Wildcard for key in mongodb query

I have a collection equivalent to:
[
{
"_id": ObjectId("5a934e000102030405000000"),
"sides": {
"0": {
"dist": 100
},
"1": {
"dist": 10
}
}
},
{
"_id": ObjectId("5a934e000102030405000001"),
"sides": {
"0": {
"dist": 100
}
}
}
]
I would like to perform a query that return any documents that has for any key nested in sides has the key dist with a specific value. Something like:
db.collection.find({"sides.*.dist": 10})
Here * acts as a wildcard, any key would be valid in its place.
That would retrieve:
[
{
"_id": ObjectId("5a934e000102030405000000"),
"sides": {
"0": {
"dist": 100
},
"1": {
"dist": 10
}
}
}
]
On the other hand
db.collection.find({"sides.*.dist": 100})

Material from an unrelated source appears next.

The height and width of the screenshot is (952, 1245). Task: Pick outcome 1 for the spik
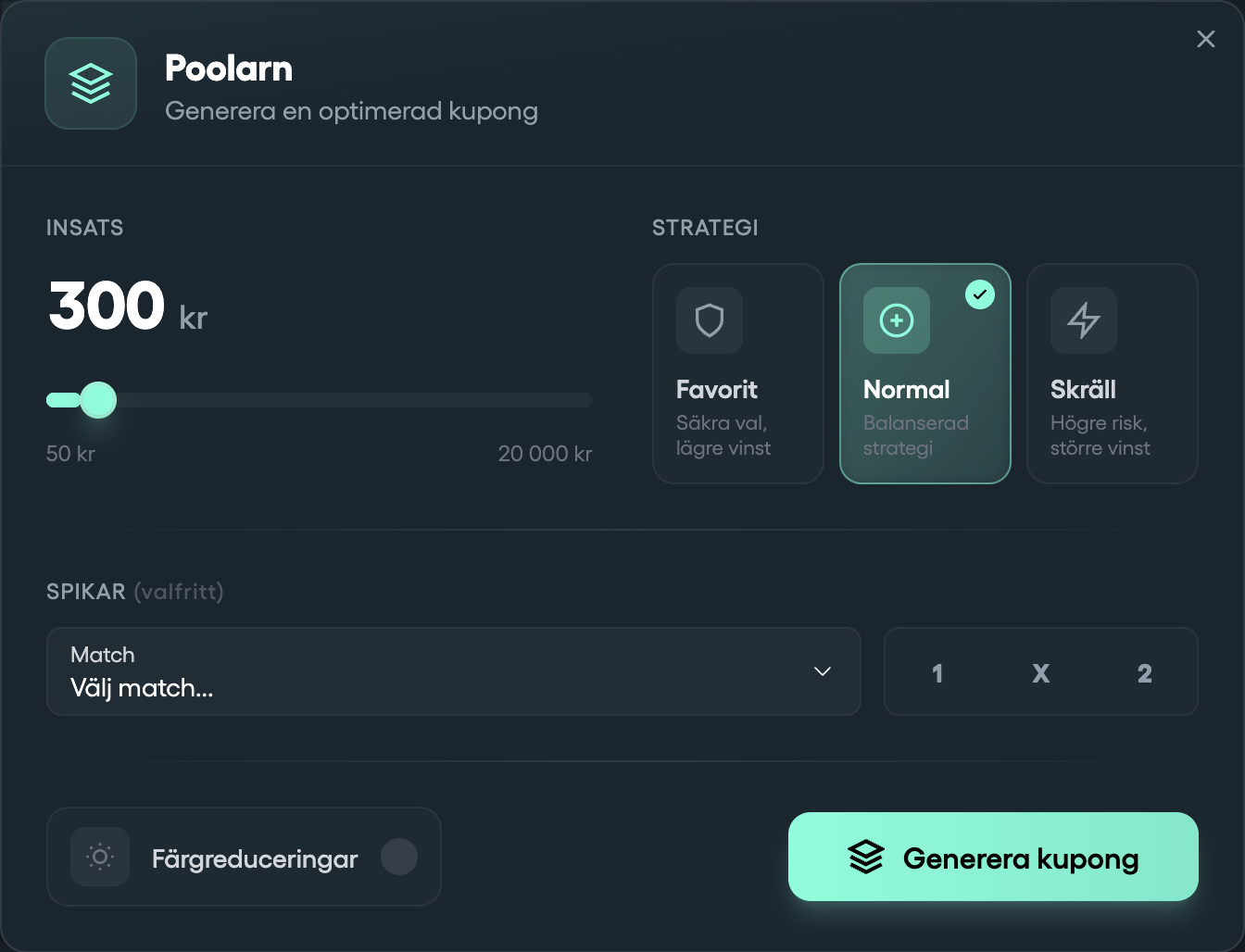click(x=937, y=673)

Would retrive both documents.
the following song and dance won't be neccessary if sides field was an array...
db.collection.find(
{
$expr: {
$gt: [{
$size: {
$filter: {
input: { $objectToArray: "$sides" },
as: "x",
cond: { $eq: ["$$x.v.dist", 10] }
}
}
}, 0]
}
})
You could get the matching elements using this
db.collection.aggregate([
{
"$project": {
"sides_array": {//Reshape the sides
"$objectToArray": "$sides"
}
}
},
{//Denormalize to get more than one matches
"$unwind": "$sides_array"
},
{
"$match": {//Condition goes here
"sides_array.v.dist": 10
}
},
{
"$group": {//Group the data back, after unwinding
"_id": "$_id",
"sides": {
"$push": "$sides_array"
}
}
},
{
"$project": {//Reshape the data
"_id": 1,
"sides": {
"$arrayToObject": "$sides"
}
}
}
])